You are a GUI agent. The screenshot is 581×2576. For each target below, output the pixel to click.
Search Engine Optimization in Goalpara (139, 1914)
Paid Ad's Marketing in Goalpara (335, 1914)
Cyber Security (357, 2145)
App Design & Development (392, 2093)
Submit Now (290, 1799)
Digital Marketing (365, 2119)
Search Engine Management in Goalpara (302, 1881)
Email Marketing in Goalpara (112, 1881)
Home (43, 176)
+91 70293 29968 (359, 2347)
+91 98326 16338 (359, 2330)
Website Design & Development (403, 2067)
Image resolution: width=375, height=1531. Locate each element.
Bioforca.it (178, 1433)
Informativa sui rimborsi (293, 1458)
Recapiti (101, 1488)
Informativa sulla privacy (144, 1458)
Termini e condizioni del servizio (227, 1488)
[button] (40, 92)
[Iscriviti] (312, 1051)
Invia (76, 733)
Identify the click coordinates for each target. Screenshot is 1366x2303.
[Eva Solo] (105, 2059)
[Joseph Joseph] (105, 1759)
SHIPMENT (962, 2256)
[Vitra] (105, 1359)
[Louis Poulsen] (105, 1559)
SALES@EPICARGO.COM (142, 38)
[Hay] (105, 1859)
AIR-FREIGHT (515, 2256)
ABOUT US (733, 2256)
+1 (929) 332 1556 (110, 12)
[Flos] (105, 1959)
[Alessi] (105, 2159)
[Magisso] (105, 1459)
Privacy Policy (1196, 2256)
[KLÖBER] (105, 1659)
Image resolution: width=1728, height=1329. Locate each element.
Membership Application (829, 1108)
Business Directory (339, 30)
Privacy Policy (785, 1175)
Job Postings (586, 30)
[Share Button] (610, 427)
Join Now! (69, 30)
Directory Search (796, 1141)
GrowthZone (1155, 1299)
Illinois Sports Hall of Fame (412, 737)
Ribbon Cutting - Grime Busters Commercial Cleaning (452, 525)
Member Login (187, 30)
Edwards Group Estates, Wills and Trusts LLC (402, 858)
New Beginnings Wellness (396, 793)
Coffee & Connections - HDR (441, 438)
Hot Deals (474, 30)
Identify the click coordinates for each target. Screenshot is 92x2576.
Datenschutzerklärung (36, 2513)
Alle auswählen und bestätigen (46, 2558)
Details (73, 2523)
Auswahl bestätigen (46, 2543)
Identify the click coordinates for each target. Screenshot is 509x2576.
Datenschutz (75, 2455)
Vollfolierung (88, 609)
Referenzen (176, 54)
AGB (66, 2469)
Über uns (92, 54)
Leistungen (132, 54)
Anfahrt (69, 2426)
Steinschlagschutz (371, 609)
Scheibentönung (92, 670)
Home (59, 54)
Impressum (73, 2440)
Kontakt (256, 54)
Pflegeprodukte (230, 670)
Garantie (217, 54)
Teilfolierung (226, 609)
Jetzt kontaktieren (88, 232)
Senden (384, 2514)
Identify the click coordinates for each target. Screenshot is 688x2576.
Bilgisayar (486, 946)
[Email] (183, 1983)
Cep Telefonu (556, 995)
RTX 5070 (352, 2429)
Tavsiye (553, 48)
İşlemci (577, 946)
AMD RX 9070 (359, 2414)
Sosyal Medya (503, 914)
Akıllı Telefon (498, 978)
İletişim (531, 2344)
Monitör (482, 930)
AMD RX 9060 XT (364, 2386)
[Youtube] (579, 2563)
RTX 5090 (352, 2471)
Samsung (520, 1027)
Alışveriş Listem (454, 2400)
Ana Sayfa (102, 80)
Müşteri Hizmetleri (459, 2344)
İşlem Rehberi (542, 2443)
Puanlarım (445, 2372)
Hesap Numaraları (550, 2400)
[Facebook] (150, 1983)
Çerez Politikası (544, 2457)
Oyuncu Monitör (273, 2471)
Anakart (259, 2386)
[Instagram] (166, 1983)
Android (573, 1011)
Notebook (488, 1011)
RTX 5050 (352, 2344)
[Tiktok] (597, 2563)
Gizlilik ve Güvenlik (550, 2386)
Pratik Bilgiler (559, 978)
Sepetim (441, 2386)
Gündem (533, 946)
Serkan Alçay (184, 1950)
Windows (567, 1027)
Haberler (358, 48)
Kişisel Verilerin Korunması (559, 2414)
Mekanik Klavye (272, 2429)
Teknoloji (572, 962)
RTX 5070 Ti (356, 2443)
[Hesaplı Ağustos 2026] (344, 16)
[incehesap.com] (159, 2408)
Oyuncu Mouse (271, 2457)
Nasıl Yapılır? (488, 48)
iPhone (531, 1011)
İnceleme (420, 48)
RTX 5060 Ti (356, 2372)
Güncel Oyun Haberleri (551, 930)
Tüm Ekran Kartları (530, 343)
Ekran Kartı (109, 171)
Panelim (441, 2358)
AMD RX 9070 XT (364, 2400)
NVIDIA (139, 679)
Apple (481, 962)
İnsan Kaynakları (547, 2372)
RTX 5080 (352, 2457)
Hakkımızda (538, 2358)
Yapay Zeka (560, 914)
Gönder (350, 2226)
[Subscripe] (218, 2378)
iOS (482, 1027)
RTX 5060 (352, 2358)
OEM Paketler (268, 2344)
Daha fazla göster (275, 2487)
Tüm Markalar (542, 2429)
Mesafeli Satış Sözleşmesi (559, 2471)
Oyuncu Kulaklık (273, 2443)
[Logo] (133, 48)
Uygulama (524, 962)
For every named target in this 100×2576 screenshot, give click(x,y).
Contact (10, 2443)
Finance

#### DIRECTIONS:
Put down all the data once more, exactly as it appears above.

#### ANSWER SPACE:
You are a GUI agent. The screenshot is 581×2576. For each target below, output the pixel to click.
Search Engine Optimization in Goalpara (139, 1914)
Paid Ad's Marketing in Goalpara (335, 1914)
Cyber Security (357, 2145)
App Design & Development (392, 2093)
Submit Now (290, 1799)
Digital Marketing (365, 2119)
Search Engine Management in Goalpara (302, 1881)
Email Marketing in Goalpara (112, 1881)
Home (43, 176)
+91 70293 29968 (359, 2347)
+91 98326 16338 (359, 2330)
Website Design & Development (403, 2067)
Image resolution: width=375, height=1531. Locate each element.
Bioforca.it (178, 1433)
Informativa sui rimborsi (293, 1458)
Recapiti (101, 1488)
Informativa sulla privacy (144, 1458)
Termini e condizioni del servizio (227, 1488)
[button] (40, 92)
[Iscriviti] (312, 1051)
Invia (76, 733)
Identify the click coordinates for each target. Screenshot is 1366x2303.
[Eva Solo] (105, 2059)
[Joseph Joseph] (105, 1759)
SHIPMENT (962, 2256)
[Vitra] (105, 1359)
[Louis Poulsen] (105, 1559)
SALES@EPICARGO.COM (142, 38)
[Hay] (105, 1859)
AIR-FREIGHT (515, 2256)
ABOUT US (733, 2256)
+1 (929) 332 1556 (110, 12)
[Flos] (105, 1959)
[Alessi] (105, 2159)
[Magisso] (105, 1459)
Privacy Policy (1196, 2256)
[KLÖBER] (105, 1659)
Image resolution: width=1728, height=1329. Locate each element.
Membership Application (829, 1108)
Business Directory (339, 30)
Privacy Policy (785, 1175)
Job Postings (586, 30)
[Share Button] (610, 427)
Join Now! (69, 30)
Directory Search (796, 1141)
GrowthZone (1155, 1299)
Illinois Sports Hall of Fame (412, 737)
Ribbon Cutting - Grime Busters Commercial Cleaning (452, 525)
Member Login (187, 30)
Edwards Group Estates, Wills and Trusts LLC (402, 858)
New Beginnings Wellness (396, 793)
Coffee & Connections - HDR (441, 438)
Hot Deals (474, 30)
Identify the click coordinates for each target. Screenshot is 92x2576.
Datenschutzerklärung (36, 2513)
Alle auswählen und bestätigen (46, 2558)
Details (73, 2523)
Auswahl bestätigen (46, 2543)
Identify the click coordinates for each target. Screenshot is 509x2576.
Datenschutz (75, 2455)
Vollfolierung (88, 609)
Referenzen (176, 54)
AGB (66, 2469)
Über uns (92, 54)
Leistungen (132, 54)
Anfahrt (69, 2426)
Steinschlagschutz (371, 609)
Scheibentönung (92, 670)
Home (59, 54)
Impressum (73, 2440)
Kontakt (256, 54)
Pflegeprodukte (230, 670)
Garantie (217, 54)
Teilfolierung (226, 609)
Jetzt kontaktieren (88, 232)
Senden (384, 2514)
Identify the click coordinates for each target. Screenshot is 688x2576.
Bilgisayar (486, 946)
[Email] (183, 1983)
Cep Telefonu (556, 995)
RTX 5070 (352, 2429)
Tavsiye (553, 48)
İşlemci (577, 946)
AMD RX 9070 (359, 2414)
Sosyal Medya (503, 914)
Akıllı Telefon (498, 978)
İletişim (531, 2344)
Monitör (482, 930)
AMD RX 9060 XT (364, 2386)
[Youtube] (579, 2563)
RTX 5090 (352, 2471)
Samsung (520, 1027)
Alışveriş Listem (454, 2400)
Ana Sayfa (102, 80)
Müşteri Hizmetleri (459, 2344)
İşlem Rehberi (542, 2443)
Puanlarım (445, 2372)
Hesap Numaraları (550, 2400)
[Facebook] (150, 1983)
Çerez Politikası (544, 2457)
Oyuncu Monitör (273, 2471)
Anakart (259, 2386)
[Instagram] (166, 1983)
Android (573, 1011)
Notebook (488, 1011)
RTX 5050 (352, 2344)
[Tiktok] (597, 2563)
Gizlilik ve Güvenlik (550, 2386)
Pratik Bilgiler (559, 978)
Sepetim (441, 2386)
Gündem (533, 946)
Serkan Alçay (184, 1950)
Windows (567, 1027)
Haberler (358, 48)
Kişisel Verilerin Korunması (559, 2414)
Mekanik Klavye (272, 2429)
Teknoloji (572, 962)
RTX 5070 Ti (356, 2443)
[Hesaplı Ağustos 2026] (344, 16)
[incehesap.com] (159, 2408)
Oyuncu Mouse (271, 2457)
Nasıl Yapılır? (488, 48)
iPhone (531, 1011)
İnceleme (420, 48)
RTX 5060 Ti (356, 2372)
Güncel Oyun Haberleri (551, 930)
Tüm Ekran Kartları (530, 343)
Ekran Kartı (109, 171)
Panelim (441, 2358)
AMD RX 9070 XT (364, 2400)
NVIDIA (139, 679)
Apple (481, 962)
İnsan Kaynakları (547, 2372)
RTX 5080 (352, 2457)
Hakkımızda (538, 2358)
Yapay Zeka (560, 914)
Gönder (350, 2226)
[Subscripe] (218, 2378)
iOS (482, 1027)
RTX 5060 (352, 2358)
OEM Paketler (268, 2344)
Daha fazla göster (275, 2487)
Tüm Markalar (542, 2429)
Mesafeli Satış Sözleşmesi (559, 2471)
Oyuncu Kulaklık (273, 2443)
[Logo] (133, 48)
Uygulama (524, 962)
For every named target in this 100×2576 screenshot, give click(x,y).
Contact (10, 2443)
Finance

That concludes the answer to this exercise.